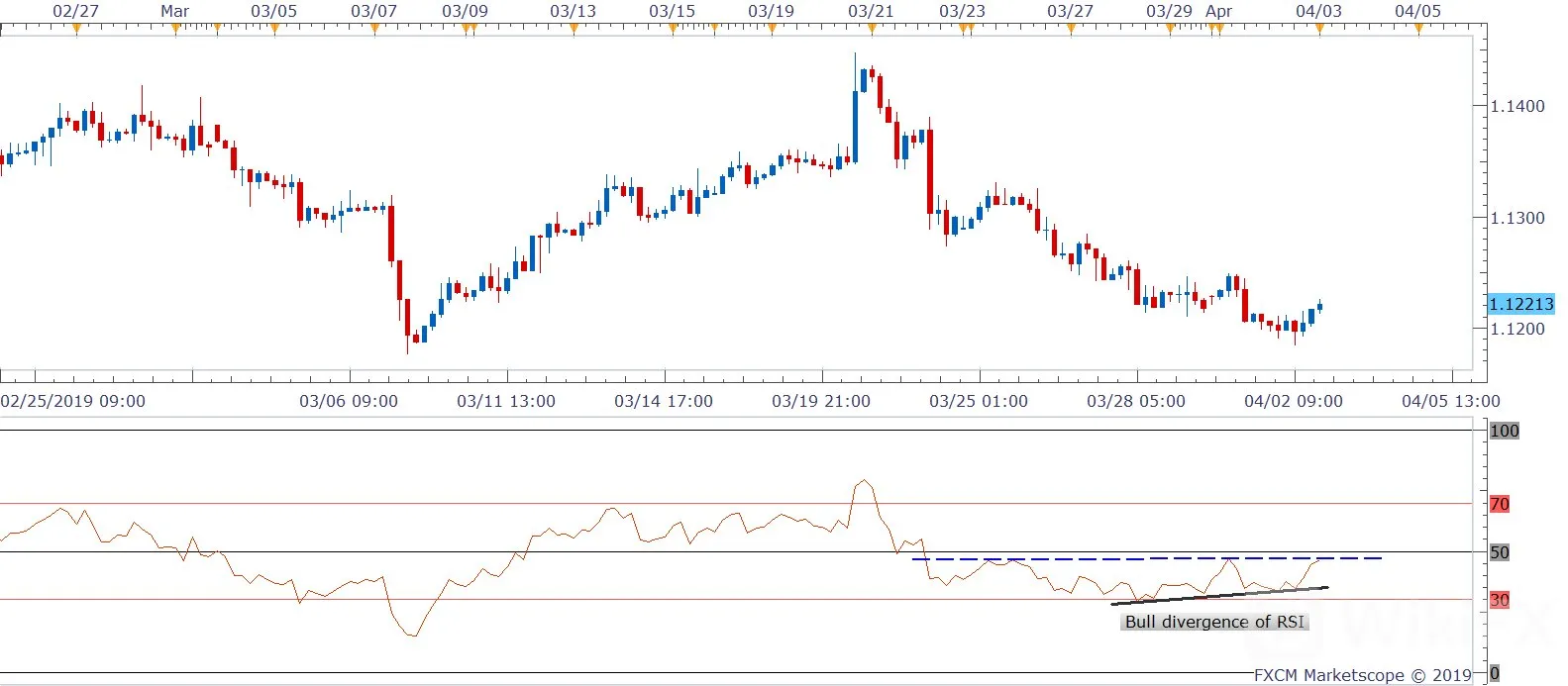Viewport: 1568px width, 686px height.
Task: Click the RSI 100 level label
Action: [1504, 431]
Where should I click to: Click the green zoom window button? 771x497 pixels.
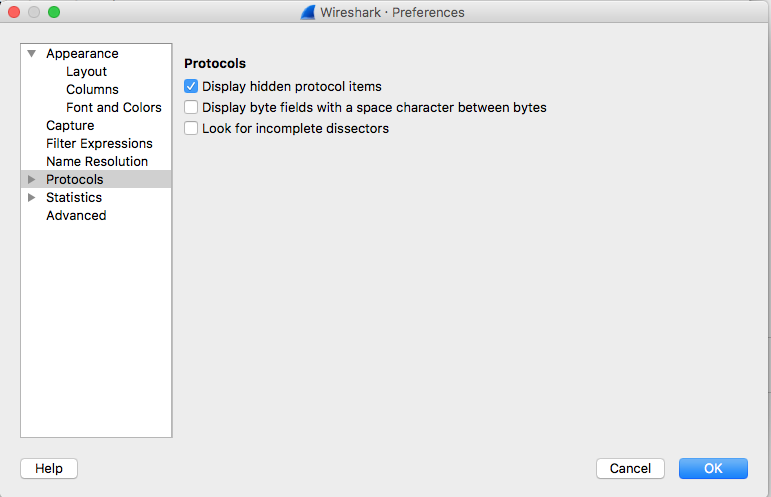(x=54, y=12)
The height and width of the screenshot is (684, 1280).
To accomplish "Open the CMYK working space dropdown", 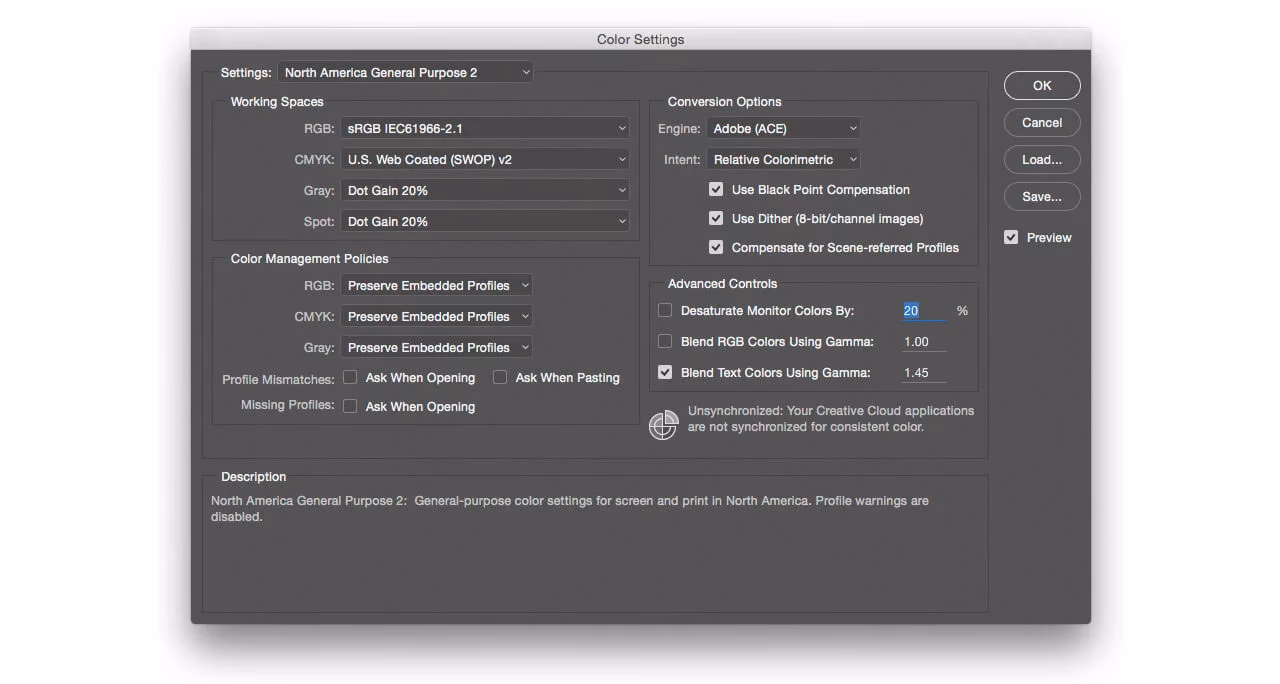I will (485, 159).
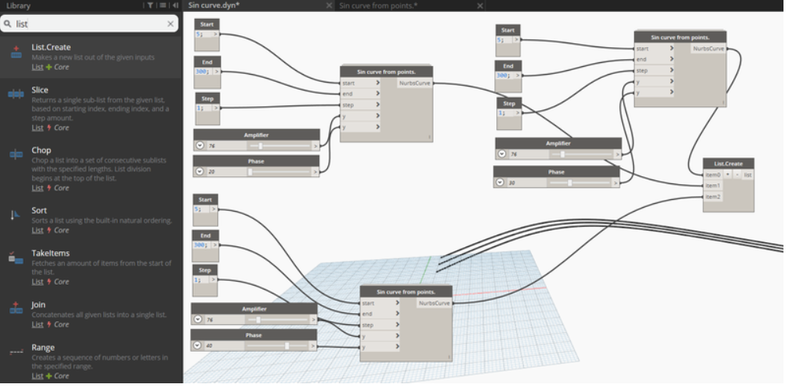Click the TakeItems node icon
The width and height of the screenshot is (800, 388).
[16, 258]
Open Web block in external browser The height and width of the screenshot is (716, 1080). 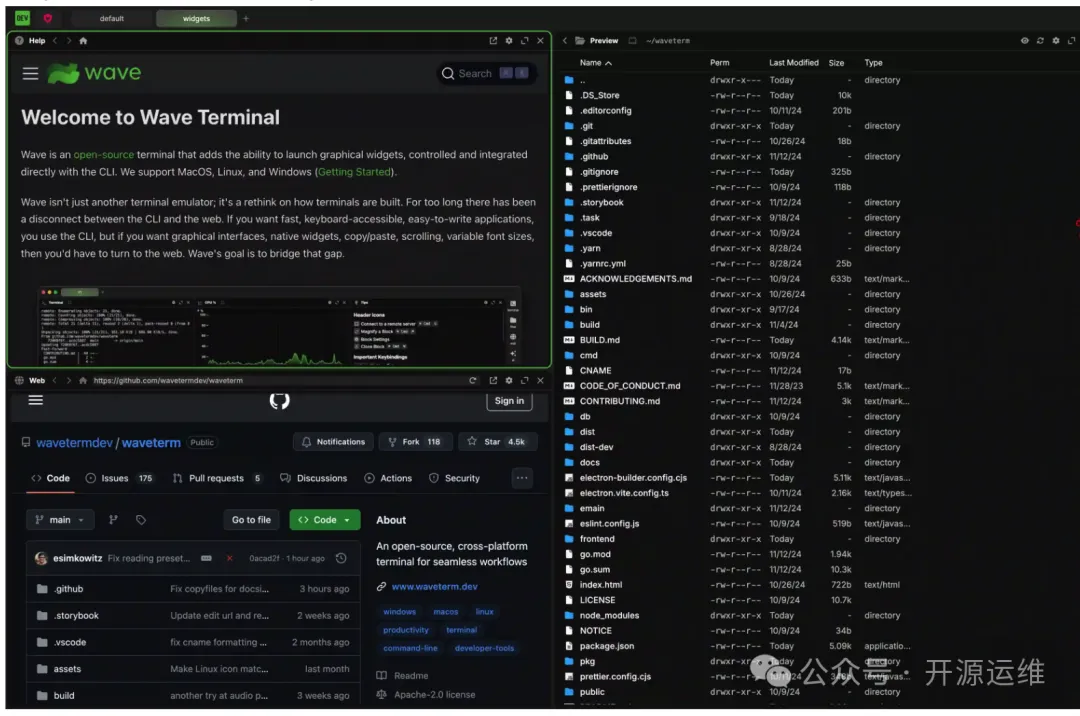click(x=493, y=381)
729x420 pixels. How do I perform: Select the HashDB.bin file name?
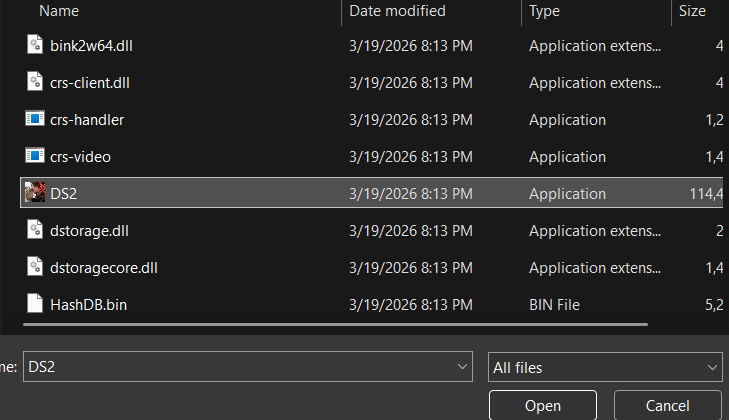87,304
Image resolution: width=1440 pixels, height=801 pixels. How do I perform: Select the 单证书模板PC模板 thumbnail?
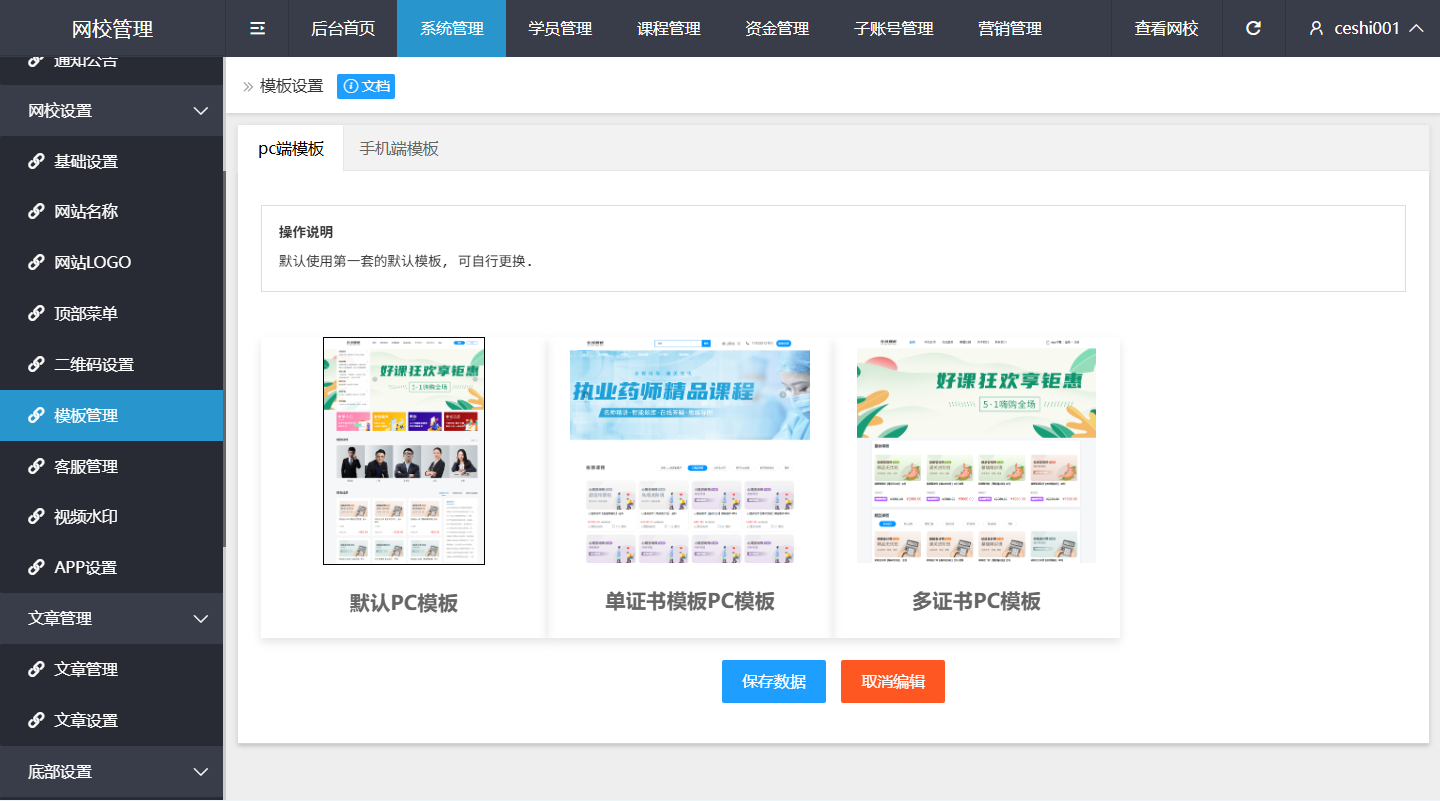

§ §

> WORK ITEM:
Please restate, word for word, the lines from the one with "729x420 pixels. How" through the final line of the material, both included, and omit the pictures.

> ANSWER SPACE:
729x420 pixels. How do I perform: Select the HashDB.bin file name?
87,304
Image resolution: width=1440 pixels, height=801 pixels. How do I perform: Select the 单证书模板PC模板 thumbnail?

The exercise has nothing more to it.